Management Accounting - Setting Prices
Management Accounting Tutorial 5
15-3. List and briefly describe 4 major influences on pricing decisions
Customer Demand: the demands of customers are of paramount importance in all phases of business operations, from the design of a product to the setting of its price. Product-design issues and pricing considerations are interrelated, so they must be examined simultaneously. For example, for a higher quality product; you need higher quality materials which will affect a higher cost and needs more time and this will lead to a higher pricing on a product. Also, a manager must not price its product out of the market price range.

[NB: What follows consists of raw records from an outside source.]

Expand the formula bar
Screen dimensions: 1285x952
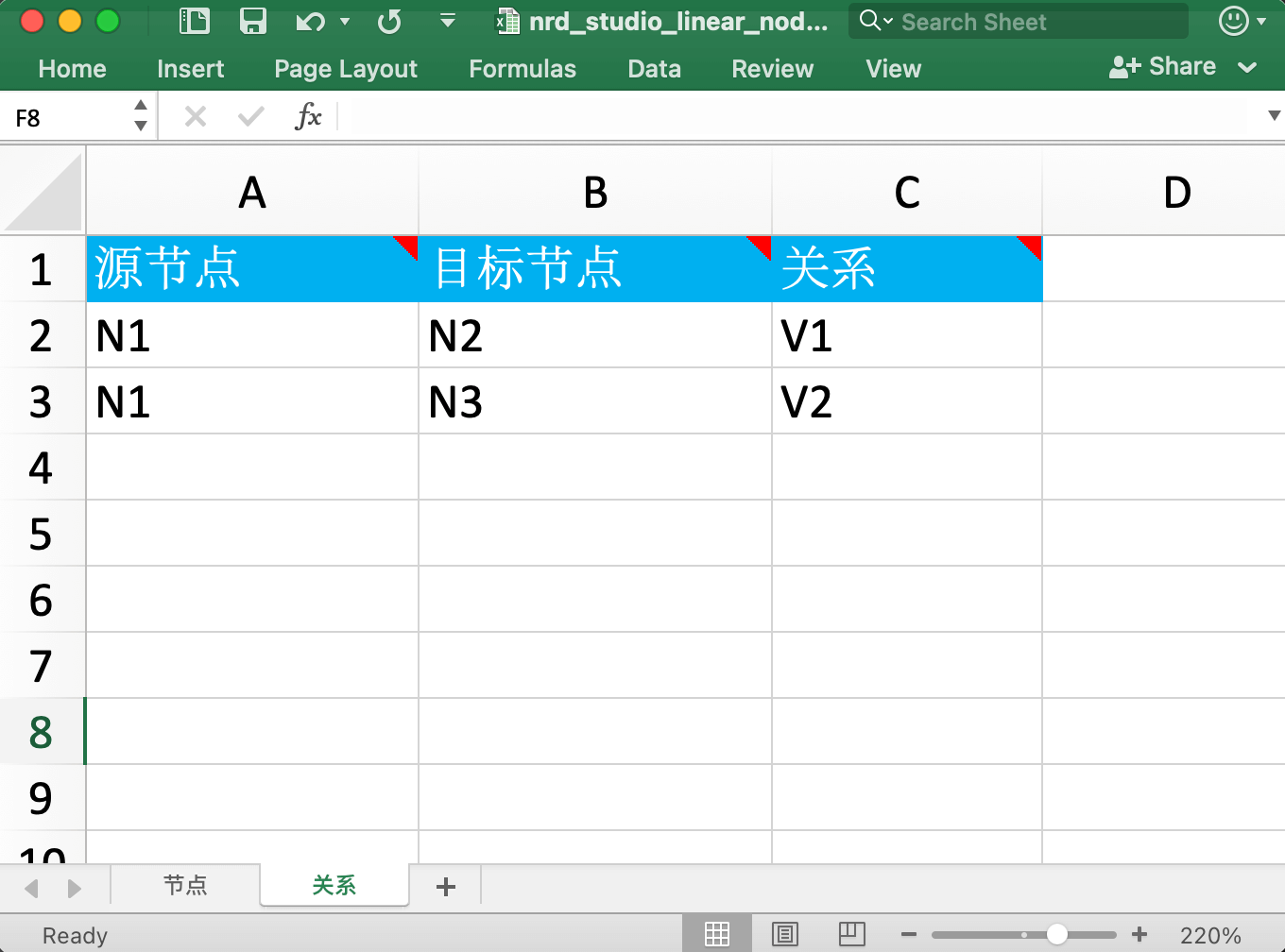(x=1274, y=116)
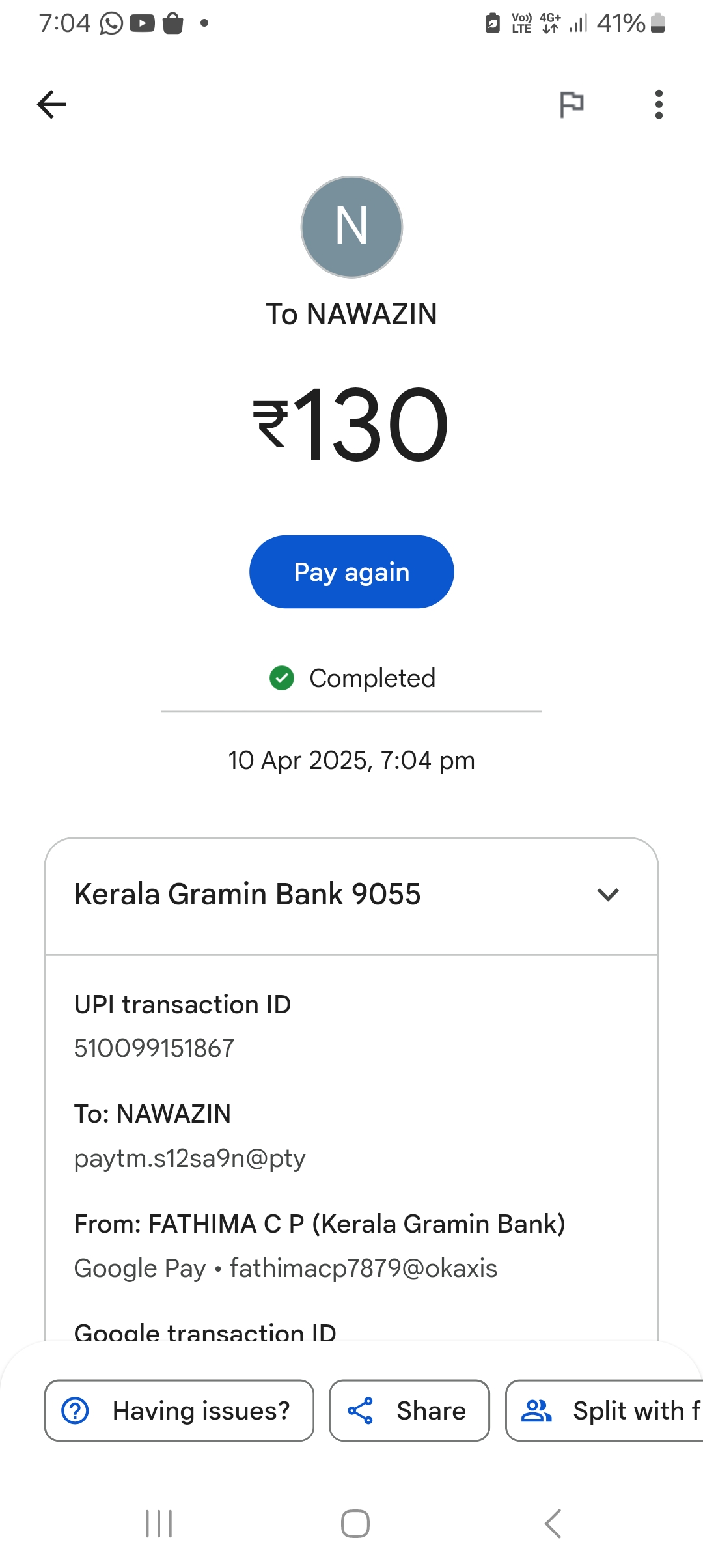The height and width of the screenshot is (1568, 703).
Task: Tap the green Completed checkmark icon
Action: point(282,678)
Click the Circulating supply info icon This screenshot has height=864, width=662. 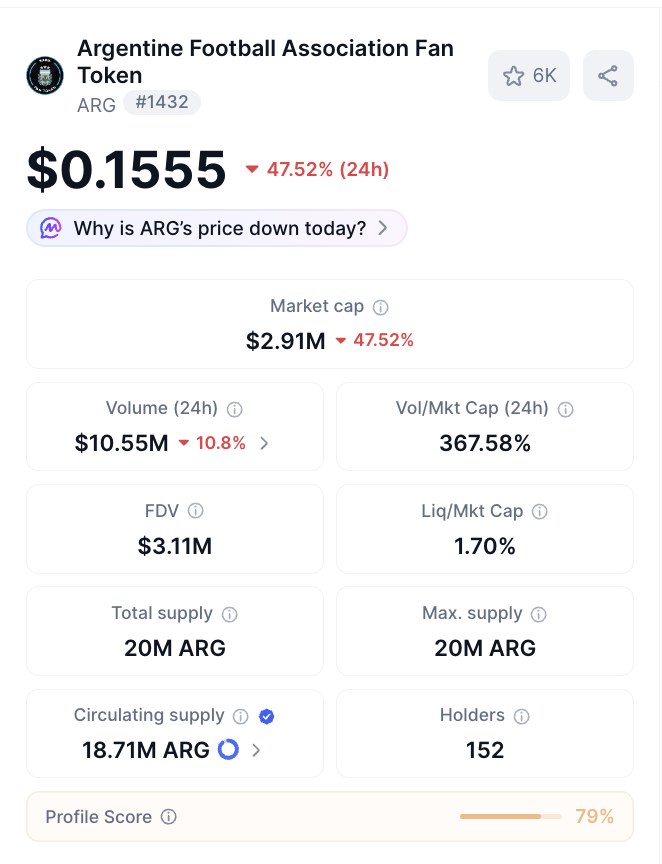click(x=240, y=716)
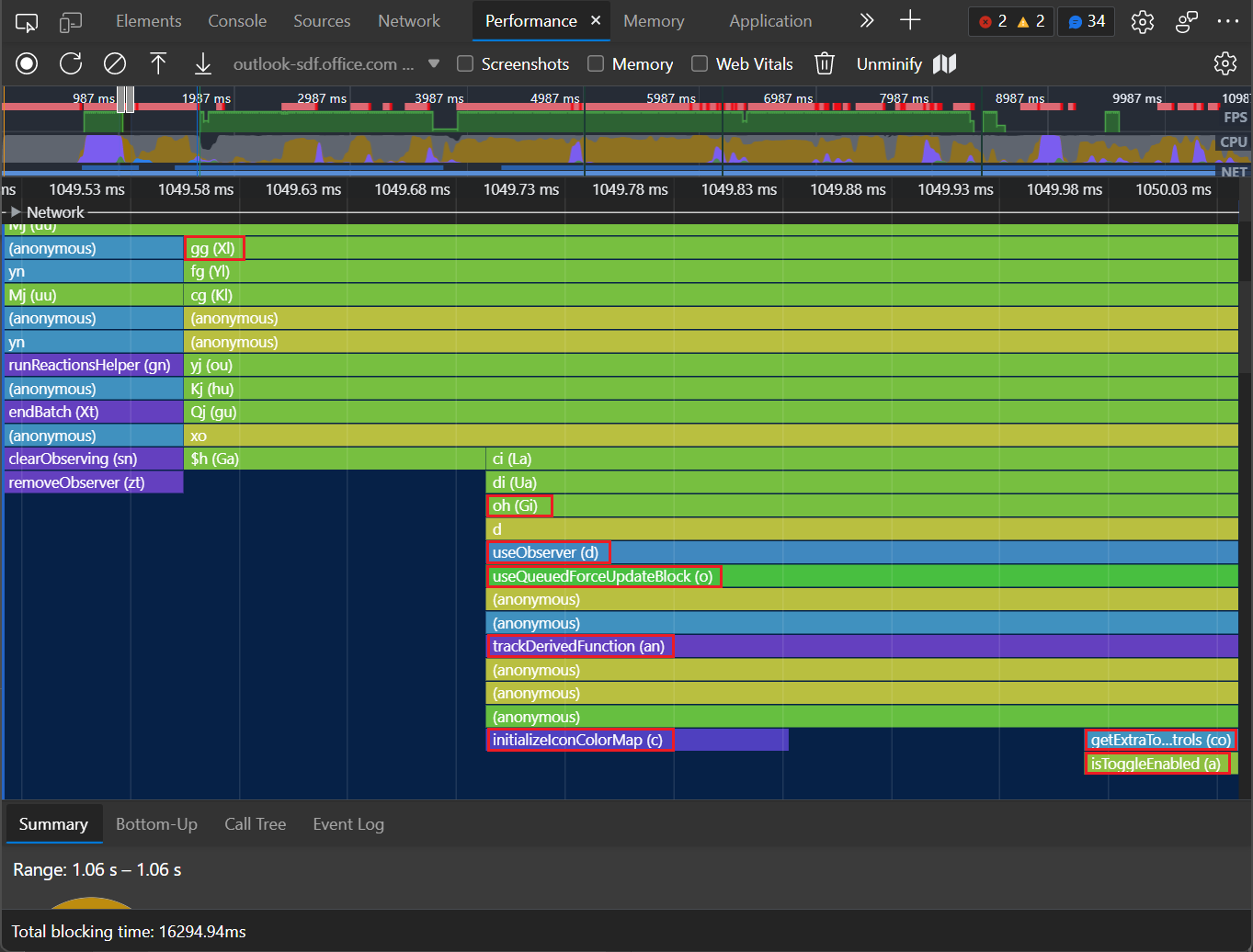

Actions of Competitors: companies must keep an eye on its competitors. If its competitor reduces its pricing on a product, they might have to follow suit to avoid losing its market share. However, one must not follow the actions of its competitors’ blindly as a company has to predict competitive reactions to its product-design and pricing strategy. The company must also be careful to properly define its product, such that if they increase the price of the product; will the consumers continue purchasing the product?
Costs: some prices are determined almost entirely by market forces. Industries such as agriculture; where most products are market-driven. To make a profit, farmers must produce at a cost below the market price. This is very risky as it is not always possible to produce at a price lower than the market price and this will inevitably lead to losses for the farmers. In other industries, prices are set by adding a markup to production costs so managers do have some latitude in determining the markup.
Therefore, both market forces and cost considerations heavily influence prices. No organization or industry can price its products below their production costs indefinitely. And no company’s management can set prices blindly at a cost plus a markup without keeping an eye on the market.